Extracted data:
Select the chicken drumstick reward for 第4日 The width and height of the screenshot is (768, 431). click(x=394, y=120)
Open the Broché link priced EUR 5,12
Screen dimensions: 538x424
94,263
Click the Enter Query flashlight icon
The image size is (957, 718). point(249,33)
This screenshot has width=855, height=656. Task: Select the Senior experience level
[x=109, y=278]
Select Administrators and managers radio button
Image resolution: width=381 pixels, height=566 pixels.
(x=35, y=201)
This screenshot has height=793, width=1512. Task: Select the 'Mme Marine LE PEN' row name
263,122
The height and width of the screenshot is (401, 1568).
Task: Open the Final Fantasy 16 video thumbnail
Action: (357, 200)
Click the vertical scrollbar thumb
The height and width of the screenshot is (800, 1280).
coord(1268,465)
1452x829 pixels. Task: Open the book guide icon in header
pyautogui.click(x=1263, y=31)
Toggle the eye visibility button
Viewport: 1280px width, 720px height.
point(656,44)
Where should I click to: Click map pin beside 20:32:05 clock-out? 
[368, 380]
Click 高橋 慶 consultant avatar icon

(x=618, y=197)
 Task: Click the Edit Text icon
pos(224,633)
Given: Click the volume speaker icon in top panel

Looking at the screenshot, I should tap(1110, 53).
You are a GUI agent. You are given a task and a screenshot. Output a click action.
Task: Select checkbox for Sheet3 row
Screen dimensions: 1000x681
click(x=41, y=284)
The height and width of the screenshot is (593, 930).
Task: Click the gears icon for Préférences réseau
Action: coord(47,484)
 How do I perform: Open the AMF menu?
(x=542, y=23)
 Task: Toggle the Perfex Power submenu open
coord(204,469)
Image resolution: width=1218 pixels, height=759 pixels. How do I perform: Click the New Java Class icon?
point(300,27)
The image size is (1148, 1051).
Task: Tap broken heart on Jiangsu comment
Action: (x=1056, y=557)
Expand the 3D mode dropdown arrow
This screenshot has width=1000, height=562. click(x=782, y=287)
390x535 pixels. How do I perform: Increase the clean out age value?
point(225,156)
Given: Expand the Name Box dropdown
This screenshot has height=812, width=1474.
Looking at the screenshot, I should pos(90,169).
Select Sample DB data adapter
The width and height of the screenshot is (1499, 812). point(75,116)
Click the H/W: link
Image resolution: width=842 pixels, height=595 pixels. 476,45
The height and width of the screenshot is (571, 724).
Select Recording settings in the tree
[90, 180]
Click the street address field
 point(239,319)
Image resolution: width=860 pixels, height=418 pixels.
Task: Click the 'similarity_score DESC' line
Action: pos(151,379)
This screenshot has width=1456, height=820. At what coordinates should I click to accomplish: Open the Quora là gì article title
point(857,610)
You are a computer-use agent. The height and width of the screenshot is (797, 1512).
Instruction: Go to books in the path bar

What you will do:
In the records above, find every line with the word "agent" and copy it.

Result for this exercise:
You are a GUI agent. You are given a task and a screenshot. Output a click action.
You are a computer-use agent. The height and width of the screenshot is (797, 1512).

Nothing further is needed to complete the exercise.